2

With SQLAlchemy I have a 1-1 relationship:

class User(Base):
    __tablename__ = 'users'
    id = Column(Integer, primary_key=True)

class UserProfile(Base):
    __tablename__ = 'user_profiles'
    user_id = Column(Integer, ForeignKey(User.id), primary_key=True)
    user = relationship(User, 
                        backref=backref('profile', uselist=False), 
                        foreign_keys=did)

It's required that every User always has an associated UserProfile, even if created like this:

user = User()
session.add(user)
session.commit(user)

Is there a way to automatically create and associate a related entity?


Currently, I'm doing it this way:

@event.listens_for(User, 'init')
def on_user_init(target, args, kwargs):
    if not target.profile:
        target.profile = UserProfile()

However this sometimes results in

IntegrityError: (IntegrityError) duplicate key value violates unique constraint "user_profile_pkey" DETAIL: Key (user_id)=(1) already exists. 'INSERT INTO user_profiles ...

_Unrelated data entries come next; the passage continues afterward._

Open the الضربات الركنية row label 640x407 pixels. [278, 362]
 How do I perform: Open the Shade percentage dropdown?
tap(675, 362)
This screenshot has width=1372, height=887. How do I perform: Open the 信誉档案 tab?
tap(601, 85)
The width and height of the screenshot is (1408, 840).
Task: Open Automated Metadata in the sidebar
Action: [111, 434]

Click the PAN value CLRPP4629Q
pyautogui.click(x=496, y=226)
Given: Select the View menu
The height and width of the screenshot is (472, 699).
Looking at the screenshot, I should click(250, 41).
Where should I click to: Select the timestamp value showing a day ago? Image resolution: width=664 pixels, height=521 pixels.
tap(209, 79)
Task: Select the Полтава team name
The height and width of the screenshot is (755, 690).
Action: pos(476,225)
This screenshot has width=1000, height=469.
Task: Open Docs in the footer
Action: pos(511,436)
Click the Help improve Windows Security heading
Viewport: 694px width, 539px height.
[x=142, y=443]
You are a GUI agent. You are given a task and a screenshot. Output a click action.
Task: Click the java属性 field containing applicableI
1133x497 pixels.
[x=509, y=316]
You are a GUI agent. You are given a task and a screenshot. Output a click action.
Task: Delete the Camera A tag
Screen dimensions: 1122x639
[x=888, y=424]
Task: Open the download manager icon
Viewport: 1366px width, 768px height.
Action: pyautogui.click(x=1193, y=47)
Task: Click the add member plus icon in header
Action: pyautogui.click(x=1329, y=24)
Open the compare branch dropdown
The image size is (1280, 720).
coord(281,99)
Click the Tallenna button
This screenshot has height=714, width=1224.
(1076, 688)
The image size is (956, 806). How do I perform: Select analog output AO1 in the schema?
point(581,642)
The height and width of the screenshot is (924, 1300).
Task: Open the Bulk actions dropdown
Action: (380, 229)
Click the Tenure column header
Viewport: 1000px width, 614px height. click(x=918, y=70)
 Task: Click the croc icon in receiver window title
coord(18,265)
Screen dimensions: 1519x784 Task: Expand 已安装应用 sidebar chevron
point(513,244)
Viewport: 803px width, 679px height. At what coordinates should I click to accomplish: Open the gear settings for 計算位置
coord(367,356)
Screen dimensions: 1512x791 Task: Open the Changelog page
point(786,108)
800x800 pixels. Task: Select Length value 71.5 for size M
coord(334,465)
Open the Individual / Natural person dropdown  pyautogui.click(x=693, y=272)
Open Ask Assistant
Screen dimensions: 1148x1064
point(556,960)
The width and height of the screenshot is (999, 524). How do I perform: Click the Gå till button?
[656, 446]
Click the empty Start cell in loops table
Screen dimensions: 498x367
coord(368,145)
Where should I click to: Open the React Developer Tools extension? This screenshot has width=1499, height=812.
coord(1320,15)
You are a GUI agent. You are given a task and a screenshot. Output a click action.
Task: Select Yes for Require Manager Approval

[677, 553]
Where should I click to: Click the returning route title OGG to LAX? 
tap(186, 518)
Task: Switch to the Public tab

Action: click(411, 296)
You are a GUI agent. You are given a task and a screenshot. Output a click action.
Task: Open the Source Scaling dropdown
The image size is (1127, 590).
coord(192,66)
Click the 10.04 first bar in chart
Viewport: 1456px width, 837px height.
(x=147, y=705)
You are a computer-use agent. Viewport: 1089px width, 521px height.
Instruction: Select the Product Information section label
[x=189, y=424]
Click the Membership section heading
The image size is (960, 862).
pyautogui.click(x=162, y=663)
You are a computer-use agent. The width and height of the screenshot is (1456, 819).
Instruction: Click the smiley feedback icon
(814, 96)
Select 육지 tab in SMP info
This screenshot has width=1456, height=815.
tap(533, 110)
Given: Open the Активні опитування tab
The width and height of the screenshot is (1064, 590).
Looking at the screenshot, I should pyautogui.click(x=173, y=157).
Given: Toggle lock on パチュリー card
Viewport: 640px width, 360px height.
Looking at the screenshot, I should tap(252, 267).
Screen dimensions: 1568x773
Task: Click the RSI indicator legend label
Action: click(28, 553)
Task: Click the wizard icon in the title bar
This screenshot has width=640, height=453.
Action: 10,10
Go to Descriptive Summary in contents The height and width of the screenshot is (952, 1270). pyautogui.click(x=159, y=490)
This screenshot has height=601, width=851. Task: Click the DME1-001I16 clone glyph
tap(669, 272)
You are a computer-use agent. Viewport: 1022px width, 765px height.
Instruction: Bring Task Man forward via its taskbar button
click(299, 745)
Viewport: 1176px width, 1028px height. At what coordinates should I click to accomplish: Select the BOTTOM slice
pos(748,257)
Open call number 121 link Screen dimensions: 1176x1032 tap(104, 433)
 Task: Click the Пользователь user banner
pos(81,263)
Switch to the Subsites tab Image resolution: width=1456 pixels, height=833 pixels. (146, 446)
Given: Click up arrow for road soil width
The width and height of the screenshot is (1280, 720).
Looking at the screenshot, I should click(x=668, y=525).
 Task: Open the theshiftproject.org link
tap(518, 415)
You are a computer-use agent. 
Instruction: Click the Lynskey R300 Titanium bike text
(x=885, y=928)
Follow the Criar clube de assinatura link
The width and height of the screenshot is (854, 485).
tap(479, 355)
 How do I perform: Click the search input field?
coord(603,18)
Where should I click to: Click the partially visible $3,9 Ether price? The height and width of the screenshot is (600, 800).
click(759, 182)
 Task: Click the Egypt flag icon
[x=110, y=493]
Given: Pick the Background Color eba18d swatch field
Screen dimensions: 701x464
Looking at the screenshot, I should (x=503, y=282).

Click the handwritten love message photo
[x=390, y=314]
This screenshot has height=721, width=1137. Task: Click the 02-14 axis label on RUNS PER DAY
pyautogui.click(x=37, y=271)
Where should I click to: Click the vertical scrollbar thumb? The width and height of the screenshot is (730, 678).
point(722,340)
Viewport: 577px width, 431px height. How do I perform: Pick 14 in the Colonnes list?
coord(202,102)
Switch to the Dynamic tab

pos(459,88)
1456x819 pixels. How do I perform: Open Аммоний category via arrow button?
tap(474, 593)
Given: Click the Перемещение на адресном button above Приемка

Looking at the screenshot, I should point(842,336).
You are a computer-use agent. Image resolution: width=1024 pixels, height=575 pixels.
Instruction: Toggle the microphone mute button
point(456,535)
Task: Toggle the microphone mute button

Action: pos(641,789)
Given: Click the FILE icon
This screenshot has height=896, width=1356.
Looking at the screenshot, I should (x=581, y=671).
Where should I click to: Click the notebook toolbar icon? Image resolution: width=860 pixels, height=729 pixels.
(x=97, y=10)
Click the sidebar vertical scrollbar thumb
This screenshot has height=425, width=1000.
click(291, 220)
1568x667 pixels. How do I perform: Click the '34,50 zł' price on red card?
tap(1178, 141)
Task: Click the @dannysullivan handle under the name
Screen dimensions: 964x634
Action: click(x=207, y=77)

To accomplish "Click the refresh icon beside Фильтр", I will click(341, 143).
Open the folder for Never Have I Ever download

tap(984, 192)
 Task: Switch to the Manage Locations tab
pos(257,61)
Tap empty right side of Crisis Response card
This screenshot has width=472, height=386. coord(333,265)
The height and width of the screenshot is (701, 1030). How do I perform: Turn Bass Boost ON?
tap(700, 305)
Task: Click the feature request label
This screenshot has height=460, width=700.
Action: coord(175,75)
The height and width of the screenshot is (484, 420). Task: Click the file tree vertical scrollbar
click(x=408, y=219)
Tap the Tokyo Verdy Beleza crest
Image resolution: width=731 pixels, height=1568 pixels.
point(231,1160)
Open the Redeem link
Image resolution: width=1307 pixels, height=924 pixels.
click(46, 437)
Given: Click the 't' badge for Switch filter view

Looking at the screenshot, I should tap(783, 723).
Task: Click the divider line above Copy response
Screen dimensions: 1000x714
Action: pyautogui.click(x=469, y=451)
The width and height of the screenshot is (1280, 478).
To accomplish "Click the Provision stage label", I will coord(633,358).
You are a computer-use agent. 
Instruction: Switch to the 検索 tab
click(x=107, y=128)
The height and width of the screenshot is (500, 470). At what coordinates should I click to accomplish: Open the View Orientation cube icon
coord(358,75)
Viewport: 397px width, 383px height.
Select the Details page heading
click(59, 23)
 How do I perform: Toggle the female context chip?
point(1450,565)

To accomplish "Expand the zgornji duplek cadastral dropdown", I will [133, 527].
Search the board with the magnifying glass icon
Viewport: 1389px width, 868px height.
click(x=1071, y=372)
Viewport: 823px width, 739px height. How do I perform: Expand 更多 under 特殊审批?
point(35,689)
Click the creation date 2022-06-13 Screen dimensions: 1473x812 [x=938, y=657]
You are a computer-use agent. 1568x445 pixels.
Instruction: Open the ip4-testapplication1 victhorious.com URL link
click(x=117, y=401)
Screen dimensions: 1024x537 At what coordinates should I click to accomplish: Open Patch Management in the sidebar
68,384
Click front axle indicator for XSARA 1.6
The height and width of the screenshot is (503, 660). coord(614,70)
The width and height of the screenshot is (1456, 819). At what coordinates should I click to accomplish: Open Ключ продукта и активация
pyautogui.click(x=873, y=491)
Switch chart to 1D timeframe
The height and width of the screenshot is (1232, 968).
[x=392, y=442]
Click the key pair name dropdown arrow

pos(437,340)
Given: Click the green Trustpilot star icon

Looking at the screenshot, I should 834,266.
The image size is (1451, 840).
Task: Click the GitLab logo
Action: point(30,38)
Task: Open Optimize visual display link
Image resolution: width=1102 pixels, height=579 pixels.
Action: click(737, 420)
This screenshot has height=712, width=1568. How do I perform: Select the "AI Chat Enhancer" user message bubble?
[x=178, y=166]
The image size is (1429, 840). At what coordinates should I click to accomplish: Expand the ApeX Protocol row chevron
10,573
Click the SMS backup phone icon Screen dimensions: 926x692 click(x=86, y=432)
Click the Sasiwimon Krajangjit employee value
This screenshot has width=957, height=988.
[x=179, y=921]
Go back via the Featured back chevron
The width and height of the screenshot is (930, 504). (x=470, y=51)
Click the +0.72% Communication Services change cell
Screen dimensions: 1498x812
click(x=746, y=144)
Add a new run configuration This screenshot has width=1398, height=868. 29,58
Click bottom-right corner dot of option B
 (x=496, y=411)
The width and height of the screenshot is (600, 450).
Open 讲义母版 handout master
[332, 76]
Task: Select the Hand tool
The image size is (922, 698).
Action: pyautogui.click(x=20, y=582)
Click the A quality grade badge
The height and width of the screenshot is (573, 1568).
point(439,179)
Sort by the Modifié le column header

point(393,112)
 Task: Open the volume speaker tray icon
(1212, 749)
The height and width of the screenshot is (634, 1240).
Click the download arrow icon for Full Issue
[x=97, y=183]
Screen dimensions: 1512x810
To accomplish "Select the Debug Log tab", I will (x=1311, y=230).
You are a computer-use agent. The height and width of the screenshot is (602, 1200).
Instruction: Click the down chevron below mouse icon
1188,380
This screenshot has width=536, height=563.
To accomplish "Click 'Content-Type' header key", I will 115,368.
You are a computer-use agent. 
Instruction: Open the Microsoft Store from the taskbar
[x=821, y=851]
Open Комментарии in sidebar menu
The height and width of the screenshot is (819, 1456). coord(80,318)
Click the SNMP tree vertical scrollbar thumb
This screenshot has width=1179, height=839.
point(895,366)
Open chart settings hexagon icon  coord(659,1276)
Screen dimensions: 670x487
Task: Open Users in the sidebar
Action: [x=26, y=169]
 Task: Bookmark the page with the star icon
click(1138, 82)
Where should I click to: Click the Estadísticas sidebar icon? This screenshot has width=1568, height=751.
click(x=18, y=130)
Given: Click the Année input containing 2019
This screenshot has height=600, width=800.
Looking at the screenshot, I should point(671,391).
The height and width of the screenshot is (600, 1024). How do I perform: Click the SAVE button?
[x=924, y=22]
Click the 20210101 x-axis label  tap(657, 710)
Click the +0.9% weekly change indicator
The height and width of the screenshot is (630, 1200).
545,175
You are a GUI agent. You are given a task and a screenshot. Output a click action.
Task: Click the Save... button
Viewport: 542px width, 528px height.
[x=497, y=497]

since UserProfile is assigned to a User which already exists.

ORM Event "before_insert" is not applicable since the docs clearly state it is not allowed to add new or modify current instances.

Any better way to achieve that?

1 Answer 1

1

The quick-and-easy way is to use "init" event, but filter out instances which have a primary key. Note that at the moment of instance initialization, it's empty, and kwargs argument contains the fields SqlAlchemy (or your code) is going to set on it:

@event.listens_for(User, 'init')
def on_user_init(target, args, kwargs):
    if not target.profile and 'id' not in kwargs:
        target.profile = UserProfile()

This still won't work when you save instances with id set manually (e.g. User(id=1)), but will cover most of other cases.

As for now, I don't see a better way.